Problem requirements:
Only the line containing "Screen dimensions: 1382x777" and the lines after it, through the end of the entries, should be output exactly.

Pixel coordinate grounding data:
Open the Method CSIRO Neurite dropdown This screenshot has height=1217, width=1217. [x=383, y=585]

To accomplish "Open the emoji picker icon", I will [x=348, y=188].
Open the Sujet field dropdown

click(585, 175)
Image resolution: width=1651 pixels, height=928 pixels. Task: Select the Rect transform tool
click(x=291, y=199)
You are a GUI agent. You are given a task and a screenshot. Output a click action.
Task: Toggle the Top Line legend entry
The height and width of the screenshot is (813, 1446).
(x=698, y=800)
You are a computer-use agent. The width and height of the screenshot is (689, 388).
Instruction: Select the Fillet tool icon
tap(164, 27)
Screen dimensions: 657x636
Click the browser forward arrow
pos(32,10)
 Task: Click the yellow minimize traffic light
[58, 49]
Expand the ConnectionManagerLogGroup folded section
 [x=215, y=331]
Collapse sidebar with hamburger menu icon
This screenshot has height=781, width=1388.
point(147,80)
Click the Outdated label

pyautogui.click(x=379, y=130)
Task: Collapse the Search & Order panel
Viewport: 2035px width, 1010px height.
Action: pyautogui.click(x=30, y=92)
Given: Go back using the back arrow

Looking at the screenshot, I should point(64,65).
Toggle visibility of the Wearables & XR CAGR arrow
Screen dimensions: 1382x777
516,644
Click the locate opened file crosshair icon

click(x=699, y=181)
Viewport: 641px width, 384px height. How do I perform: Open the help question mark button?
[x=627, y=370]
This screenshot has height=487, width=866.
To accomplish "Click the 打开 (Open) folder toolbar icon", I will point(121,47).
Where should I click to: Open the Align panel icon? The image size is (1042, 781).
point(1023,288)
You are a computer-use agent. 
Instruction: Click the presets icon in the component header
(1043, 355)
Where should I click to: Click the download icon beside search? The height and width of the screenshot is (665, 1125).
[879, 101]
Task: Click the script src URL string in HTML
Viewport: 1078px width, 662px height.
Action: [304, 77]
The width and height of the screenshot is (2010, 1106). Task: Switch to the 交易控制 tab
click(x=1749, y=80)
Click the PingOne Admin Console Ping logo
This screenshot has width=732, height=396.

Output below:
Screen dimensions: 1382x777
516,644
Click the locate opened file crosshair icon

click(x=699, y=181)
Viewport: 641px width, 384px height. How do I perform: Open the help question mark button?
[x=627, y=370]
This screenshot has height=487, width=866.
To accomplish "Click the 打开 (Open) folder toolbar icon", I will point(121,47).
Where should I click to: Open the Align panel icon? The image size is (1042, 781).
point(1023,288)
You are a computer-use agent. 
Instruction: Click the presets icon in the component header
(1043, 355)
Where should I click to: Click the download icon beside search? The height and width of the screenshot is (665, 1125).
[879, 101]
Task: Click the script src URL string in HTML
Viewport: 1078px width, 662px height.
Action: [304, 77]
The width and height of the screenshot is (2010, 1106). Task: Switch to the 交易控制 tab
click(x=1749, y=80)
Click the PingOne Admin Console Ping logo
This screenshot has width=732, height=396.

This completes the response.